Wenn die Blütenvielfalt weniger wird, holen die Blätter und Früchte es nach, uns mit Farben zu erfreuen.

MfG.
Wolfgang


----------



## Titran (10. Okt. 2013)

*AW: Es herbstet !*

Was heisst hier es herbstet

Bei uns fallen die ersten Scheeflocken bis auf 600m/üM auf ca.700m/üM bleibt die weisse Pracht liegen. Temperatur heut morgen 8:00Uhr +11C  vor 5 Min +1C

Winterliche Grüsse aus der Schweiz

Andreas


----------



## Kamilah (10. Okt. 2013)

*AW: Es herbstet !*

715 Meter ü.N.N. ist der Winter ausgebrochen.
1°C und es schneit und bleibt zum Teil auch liegen.
Ist verdammt früh dieses Jahr.


----------



## S.Reiner (11. Okt. 2013)

*AW: Es herbstet !*

Morgen Wolfgang 
Deine Bilder sind mal wieder oki

und Andreas 
das ist ja 102


----------



## Eva-Maria (11. Okt. 2013)

*AW: Es herbstet !*

Moin,
die bunten Bilder von Wolfgang sind herrlich 
Das "weiße Zeug" kann gern auf den hohen Bergen liegen,
da wollt ihr es ja auch... hier verschone man uns bitte


----------



## dragsterrobby (11. Okt. 2013)

*AW: Es herbstet !*

Moin,
dem kann ich mich nur anschließen.
Ganz oben auf den Berg mit der weißen Pracht, denn da gehört sie hin und hier brauch ich das mal garnicht1


----------



## Limnos (11. Okt. 2013)

*AW: Es herbstet !*

Hi

Für mich ist auch das einzig Gute an Winter und Schnee, dass ich mich auf´s Frühjahr freuen kann.

Hier noch ein Nachschlag:
 1 __ Moosbeere   2 __ Rotdorn   3/5/8 Schidblatt (Darmera)   4 __ Pfaffenhütchen   6 Akanhus   7 __ Herbstzeitlose


----------



## misudapi (11. Okt. 2013)

*AW: Es herbstet !*

Hallo Wolfgang 
deine Bilder sind einfach nur Klasse  
Gruß Susanne


----------



## Knoblauchkröte (12. Okt. 2013)

*AW: Es herbstet !*

Hi Wolfgang,

ja es hebstet.

Meine Aronstäbe (Arum pictum v. pictum, A. pictum v. sagittifolium, A. apulum, A. dioscoroides, A. hygrophilum), die Totes Pferd Aronstäbe (Helicodicerus muscivorus), die Kanarendrachenwurze (Dracunculus canariensis), und meine letzte __ Alraune (Mandragora officinalis) haben wieder mit den Austrieb angefangen und werden den Winter über vor Kellerfenster hoffentlich gut weiterwachsen.

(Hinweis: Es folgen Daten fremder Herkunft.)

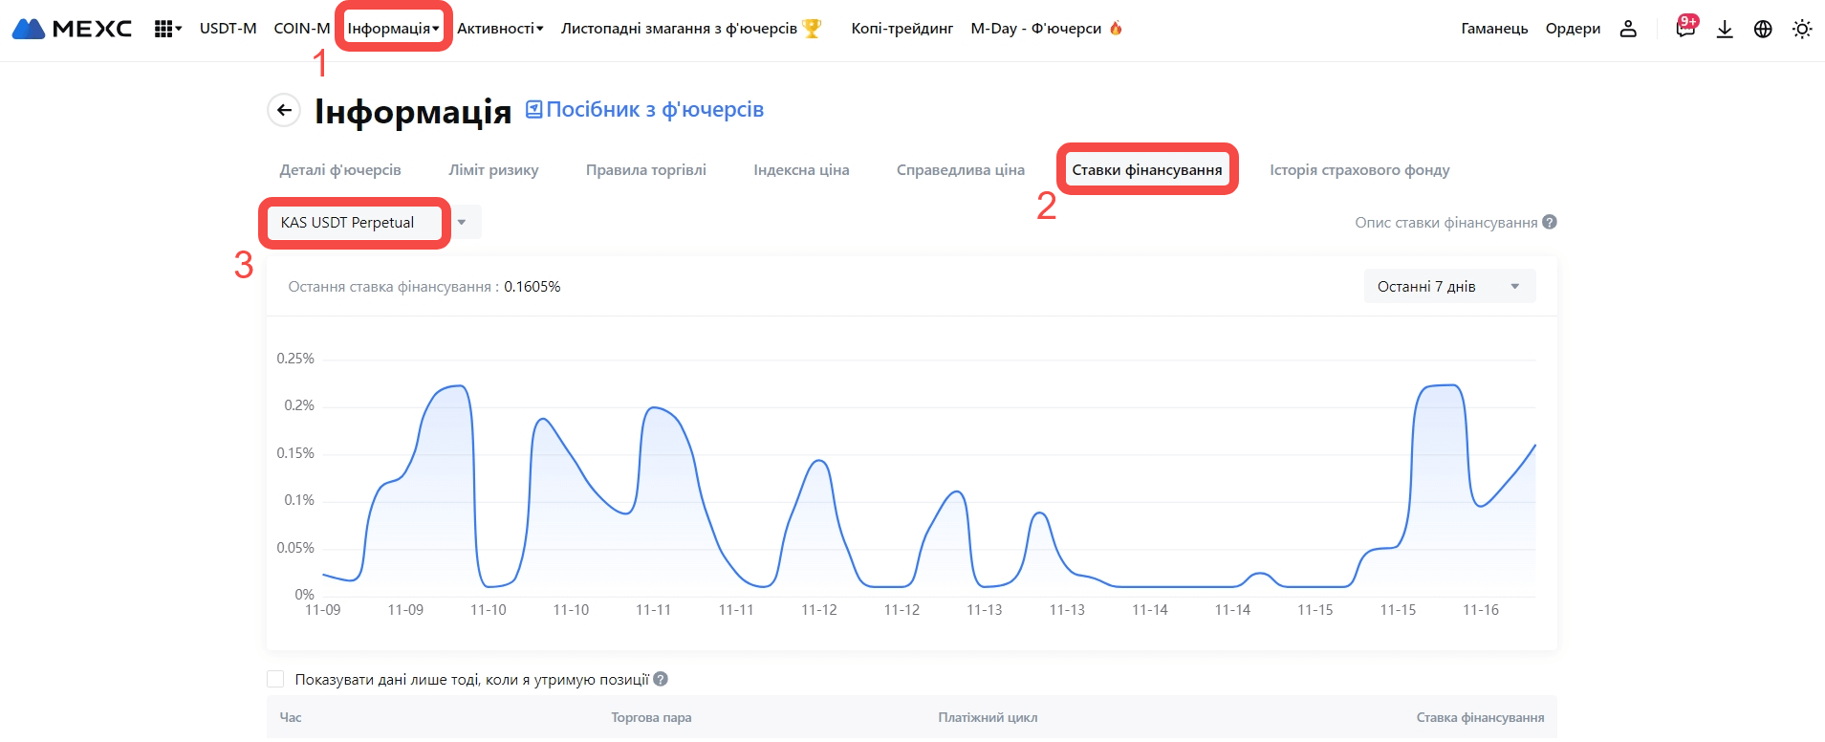
Task: Enable 'Показувати дані лише тоді' checkbox
Action: click(275, 679)
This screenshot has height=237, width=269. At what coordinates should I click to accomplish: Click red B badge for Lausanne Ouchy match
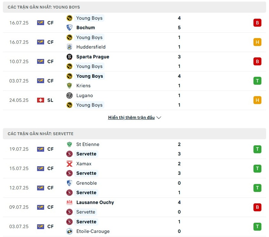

Nun wird's auch wieder Zeit die ganzen neuen Aussaaten der Kaltkeimer zu starten


----------



## Eva-Maria (13. Okt. 2013)

*AW: Es herbstet !*

erstmalig im garten
Orostachys Chinesische Narrenkappe
 

... und der Herbst zeigte sich heute von seiner allerschönsten Seite


----------